For it occurred to him that he was not alone. There had been someone – perhaps several someones – watching him in Vientiane, and in Paris too he got echoes of them, nothing concrete, nothing established, but little echoes coming back a little off, a tone of voice, the way an answer had been phrased – too smoothly, too quickly, as if the person being questioned had had occasion to formulate the answer before. There could have been someone else on the same trail, they could even be using Joe – it was a possibility he didn’t like to contemplate, but there it was, and so he worried, and smoked, and followed the boy at a distance, and at the same time watched for a tail, but he could see no one following, and it occurred to him how ridiculous he was being, and yet –
They had shot at him. And perhaps it was merely a warning shot, but they were watching him, he had to go on the assumption that they were, whoever they were, whatever they wanted – and it occurred to him that, sooner or later, he would have to find out. The boy meanwhile was walking along with no care in the world, an anonymous, small brown boy, turning away from Avenue Hausmann, going north, Joe following, the road becoming narrower and quieter, and when he looked in the reflection of shop windows he could still see nothing and no one behind. It was a hot day. The cigarette had scorched his fingers and he had dropped it and now he was sweating, and still the boy was going ahead with the mail meant for someone else, until at last he had crossed a road and disappeared into a green grassy space, and Joe paused: it was the back of the Parc Monceau.
He hesitated before going in, and he didn’t know why.

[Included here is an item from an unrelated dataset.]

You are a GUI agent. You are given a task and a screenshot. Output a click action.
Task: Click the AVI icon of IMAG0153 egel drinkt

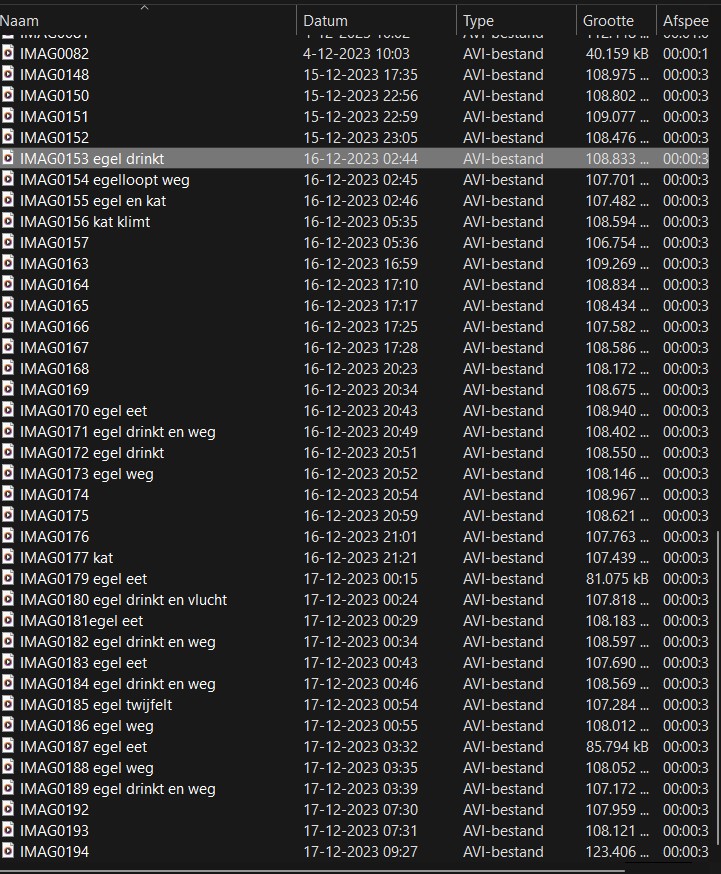pyautogui.click(x=8, y=159)

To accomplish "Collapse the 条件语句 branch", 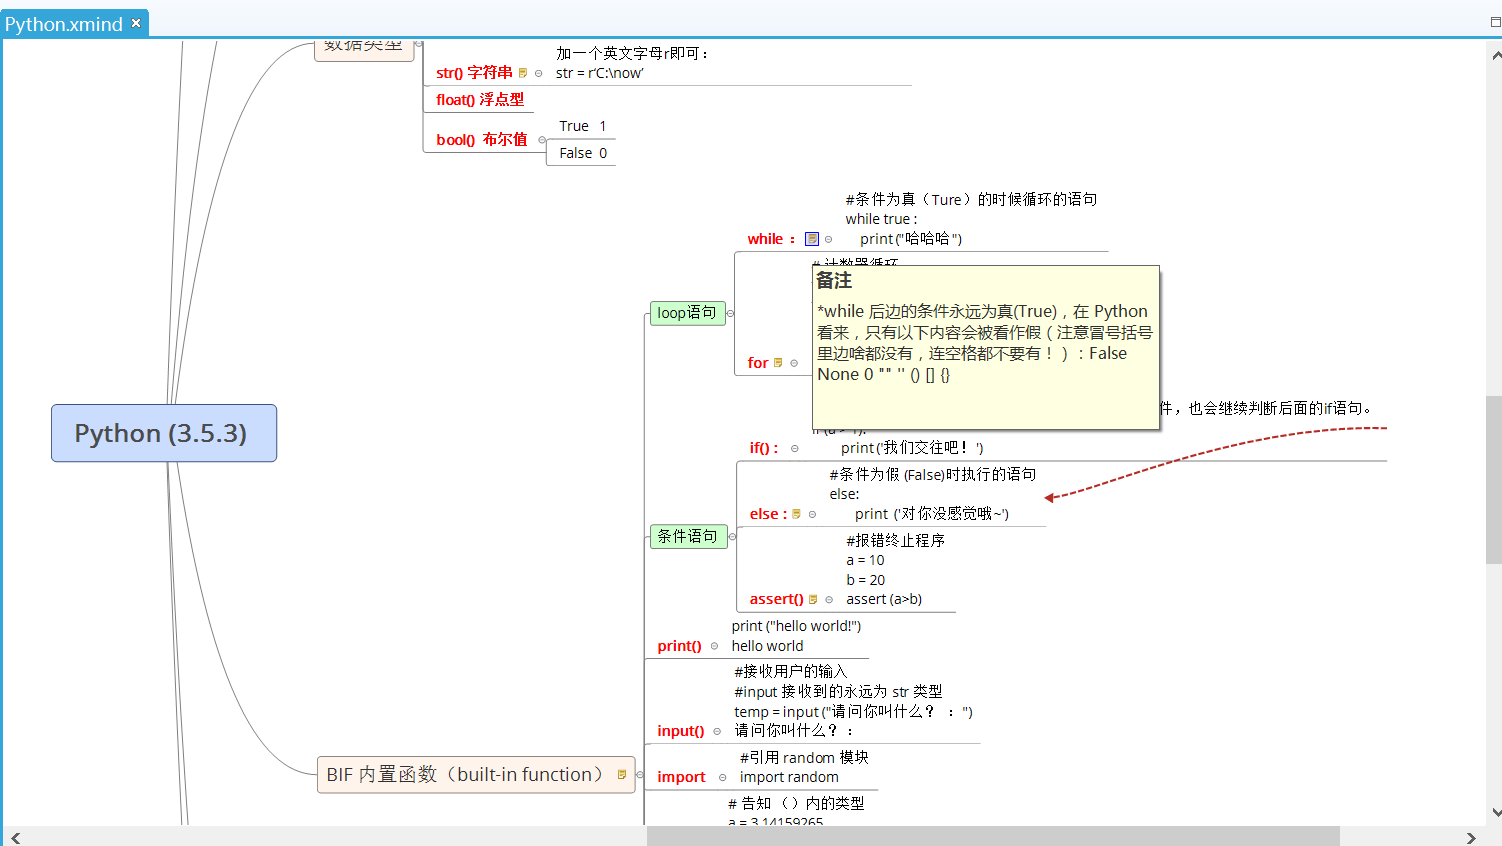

He had never been there before, and yet it felt as if he had. The knowledge of a memory, rather than the memory itself, nagged at him. He knew the park, without quite knowing how or why he knew it.
He walked down the tree-lined Avenue Ruysdaël, and into Monceau.
fabriques
——
It was a small green place, a little self-contained bubble of a world inside, and yet away from, the city proper. On a bench in the grass an elderly man sat, slowly eating a sandwich. The man seemed entirely occupied with the laborious process of eating. He brought the baguette to his mouth and took a bite from it, nibbling the sides so that they were equal, then brought the baguette down again to the off-white napkin spread on his knees, and chewed. He chewed with great concentration, all teeth involved in the process, while his hands held the partially-eaten baguette over his knees and his eyes stared into space, grey bushy eyebrows moving up and down with the rhythm of his eating. At last the man swallowed, waited, allowed the food to travel before lifting the sandwich again and repeating the process.
Joe continued to follow the boy, but more with his eyes. The boy had been there before. He knew his way through the quiet. Joe wished it were the same for him. There were curious structures dotted around the park. There was a Chinese fort. There was a Dutch windmill. There were Corinthian pillars. And the word came to Joe as he followed the boy’s progress towards – yes – the miniature, brick-made Egyptian pyramid that sat nestled under the trees.